さて原文で「天地初めて發けし時、高天原に成りし神の名は」と始まるところ。『古事記』には最初にすでに「高天原」が存在するわけですがその描写はないので、ここは旧約聖書の「地は形なく、むなしく、やみが淵のおもてにあり、神の霊が水のおもてをおおっていた」(『聖書 [口語]』日本聖書協会)というイメージを持ち込んで、ぬえが登場して謡う文句も「夫れ天地開けしその始。寂然たる大海に波立ち起こり。三柱の御神現れ給ふ」としてみました。

この ざわつく海を表すのが純白の衣装をまとった Baliasiさんたちの群舞。美すぃです。





この「ざわめき」を表すのが組太鼓のみなさんで、石塚由有(ゆう)さん率いる「因陀羅(インドラ)」のみなさん。カッコ良いです。





やがて巫女(優艶さん)が現れて無言で鈴を振り、神の到来を予感させます。優艶ちゃん かわゆい。

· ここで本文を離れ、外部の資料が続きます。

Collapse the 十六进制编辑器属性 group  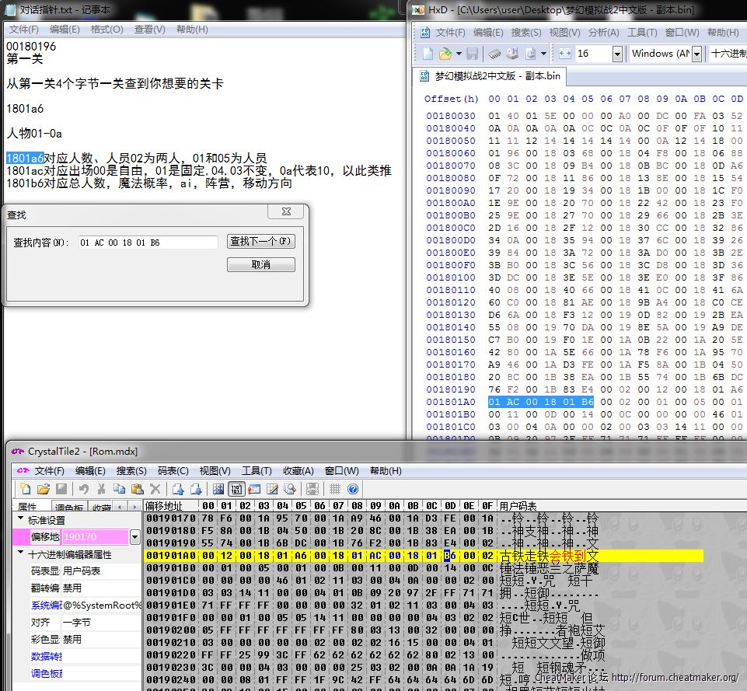pos(20,554)
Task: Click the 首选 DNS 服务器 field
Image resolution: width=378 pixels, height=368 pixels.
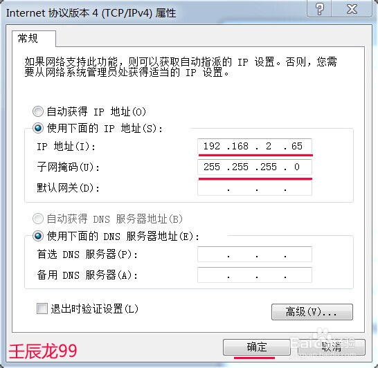Action: point(255,254)
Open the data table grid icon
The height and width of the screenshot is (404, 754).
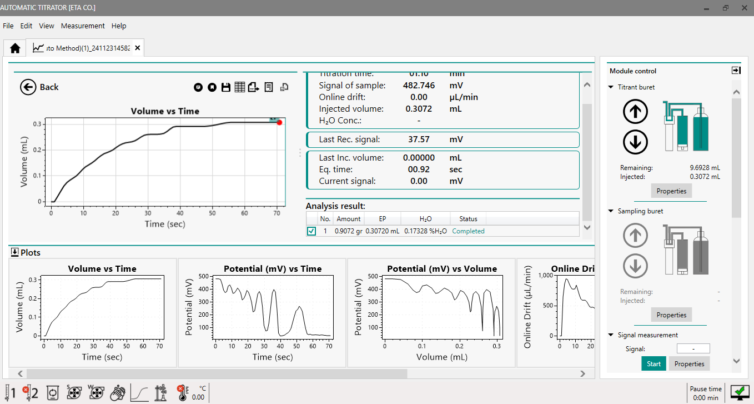click(x=240, y=87)
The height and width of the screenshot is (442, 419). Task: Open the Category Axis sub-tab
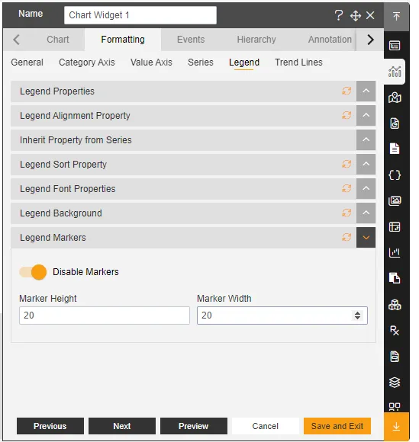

そうして ようやく ぬえの出番です。ぬえは「天の御心(あめのみこころ)」という役で『古事記』には登場しない架空の役柄。『古事記』にいう天地開闢のときに現れたという三柱の神々よりも先に登場して神の出現を言うのだから、神、とも言いにくい役ですね。人物というよりは神々の創世を目撃している宇宙そのもの、という感じであろうと思います。だから神々の出現を言祝ぐ、という意味で榊を持ち、イロエを舞いました。



イロエは能楽堂公演でもご一緒した小鼓(望月左武郎さん)と、今回特筆すべきチェロ奏者のメイちゃんです。メイちゃんは当地では「8年生」というらしいですが、なんと中学2年生の14歳!





メイちゃんについてはあとで詳述しようと思いますが、ともかく『一粒萬倍』の ぬえの出番の中ではこのチェロを入れた「イロエ」が素晴らしいと思います。これは能楽堂公演のときのチェリストの選曲のセンスと技術に負うところ大きいのですが、チェロと能がこれほどまで合うとは思ってもみませんでした。

メイちゃんは能楽堂公演のビデオなどを見てよく研究していて、この若さで見事に大役を果たしてくれました。拍手。わは。